ЗАДАНИЕ: Выведите без изменений все строки ниже, начиная со строки, в которой есть «Image resolution: width=1680 pixels, height=1044 pixels. In», и заканчивая строкой, в которой есть «Image resolution: width=2420», включительно.

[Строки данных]
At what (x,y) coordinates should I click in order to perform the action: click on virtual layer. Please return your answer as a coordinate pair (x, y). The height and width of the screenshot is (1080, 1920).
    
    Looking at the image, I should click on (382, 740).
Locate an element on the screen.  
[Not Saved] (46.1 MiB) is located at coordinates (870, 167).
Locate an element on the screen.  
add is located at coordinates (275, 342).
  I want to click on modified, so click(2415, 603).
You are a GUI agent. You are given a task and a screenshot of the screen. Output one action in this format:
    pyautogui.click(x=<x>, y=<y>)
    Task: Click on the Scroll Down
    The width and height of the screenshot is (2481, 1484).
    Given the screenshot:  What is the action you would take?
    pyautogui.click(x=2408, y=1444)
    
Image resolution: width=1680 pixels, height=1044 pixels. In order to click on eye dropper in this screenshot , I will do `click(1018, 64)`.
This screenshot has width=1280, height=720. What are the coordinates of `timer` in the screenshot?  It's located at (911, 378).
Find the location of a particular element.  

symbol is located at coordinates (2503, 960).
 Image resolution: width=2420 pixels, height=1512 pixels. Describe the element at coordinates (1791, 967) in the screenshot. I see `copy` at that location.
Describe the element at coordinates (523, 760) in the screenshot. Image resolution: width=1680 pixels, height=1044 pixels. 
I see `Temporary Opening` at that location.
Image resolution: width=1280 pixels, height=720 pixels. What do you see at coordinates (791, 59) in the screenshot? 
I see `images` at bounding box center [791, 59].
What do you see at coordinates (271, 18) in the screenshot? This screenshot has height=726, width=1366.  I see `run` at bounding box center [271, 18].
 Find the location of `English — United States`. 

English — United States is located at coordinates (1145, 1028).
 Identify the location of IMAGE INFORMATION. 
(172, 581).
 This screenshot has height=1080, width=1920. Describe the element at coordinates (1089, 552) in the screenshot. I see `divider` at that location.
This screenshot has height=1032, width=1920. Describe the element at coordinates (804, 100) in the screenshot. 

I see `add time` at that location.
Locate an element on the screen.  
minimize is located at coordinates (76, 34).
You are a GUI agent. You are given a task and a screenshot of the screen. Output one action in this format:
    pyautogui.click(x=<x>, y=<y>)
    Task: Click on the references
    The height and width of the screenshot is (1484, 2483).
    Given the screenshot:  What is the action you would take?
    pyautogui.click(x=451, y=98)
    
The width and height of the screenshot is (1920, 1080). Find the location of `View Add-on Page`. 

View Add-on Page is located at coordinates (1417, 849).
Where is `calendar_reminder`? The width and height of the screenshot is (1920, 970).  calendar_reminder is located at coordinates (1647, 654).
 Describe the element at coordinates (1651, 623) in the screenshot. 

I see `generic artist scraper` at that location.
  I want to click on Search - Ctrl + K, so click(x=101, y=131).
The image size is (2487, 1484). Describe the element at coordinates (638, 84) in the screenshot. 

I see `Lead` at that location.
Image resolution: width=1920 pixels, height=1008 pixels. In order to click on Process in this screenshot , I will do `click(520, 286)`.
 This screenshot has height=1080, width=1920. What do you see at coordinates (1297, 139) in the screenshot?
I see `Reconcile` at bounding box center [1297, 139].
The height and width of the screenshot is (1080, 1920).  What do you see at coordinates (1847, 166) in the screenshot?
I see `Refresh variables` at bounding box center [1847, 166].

РЕЗУЛЬТАТ ВЫПОЛНЕНИЯ:
Image resolution: width=1680 pixels, height=1044 pixels. In order to click on eye dropper in this screenshot , I will do `click(1018, 64)`.
This screenshot has width=1280, height=720. What are the coordinates of `timer` in the screenshot?  It's located at (911, 378).
Find the location of a particular element.  

symbol is located at coordinates (2503, 960).
 Image resolution: width=2420 pixels, height=1512 pixels. Describe the element at coordinates (1791, 967) in the screenshot. I see `copy` at that location.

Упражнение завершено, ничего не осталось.